(What is needed): Write out every line below that includes the word "will".

(Records for this task):
--*--

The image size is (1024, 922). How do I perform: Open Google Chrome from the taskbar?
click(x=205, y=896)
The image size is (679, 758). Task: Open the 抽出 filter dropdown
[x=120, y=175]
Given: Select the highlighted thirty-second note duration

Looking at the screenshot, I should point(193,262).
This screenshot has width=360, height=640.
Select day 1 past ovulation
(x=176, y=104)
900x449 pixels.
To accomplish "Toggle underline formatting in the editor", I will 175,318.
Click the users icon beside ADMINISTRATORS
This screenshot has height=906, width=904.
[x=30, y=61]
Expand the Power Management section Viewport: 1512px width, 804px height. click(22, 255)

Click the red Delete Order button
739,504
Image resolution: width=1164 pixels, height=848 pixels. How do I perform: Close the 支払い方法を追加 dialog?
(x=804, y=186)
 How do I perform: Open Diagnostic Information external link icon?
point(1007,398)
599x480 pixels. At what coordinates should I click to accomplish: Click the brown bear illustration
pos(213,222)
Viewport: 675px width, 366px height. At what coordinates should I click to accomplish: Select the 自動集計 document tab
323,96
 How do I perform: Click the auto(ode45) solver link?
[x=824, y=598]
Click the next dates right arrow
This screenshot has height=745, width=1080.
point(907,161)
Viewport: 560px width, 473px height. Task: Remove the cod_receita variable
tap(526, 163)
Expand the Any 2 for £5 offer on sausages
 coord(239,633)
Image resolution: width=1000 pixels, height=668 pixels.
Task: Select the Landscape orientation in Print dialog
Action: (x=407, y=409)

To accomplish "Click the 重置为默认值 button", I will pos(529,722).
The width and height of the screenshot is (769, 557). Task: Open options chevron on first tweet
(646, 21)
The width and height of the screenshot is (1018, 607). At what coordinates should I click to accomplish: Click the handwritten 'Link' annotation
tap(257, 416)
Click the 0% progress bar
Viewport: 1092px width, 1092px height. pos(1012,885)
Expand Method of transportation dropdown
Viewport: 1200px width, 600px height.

--*--

(Written answer):
To accomplish "Toggle underline formatting in the editor", I will 175,318.
To accomplish "Click the 重置为默认值 button", I will pos(529,722).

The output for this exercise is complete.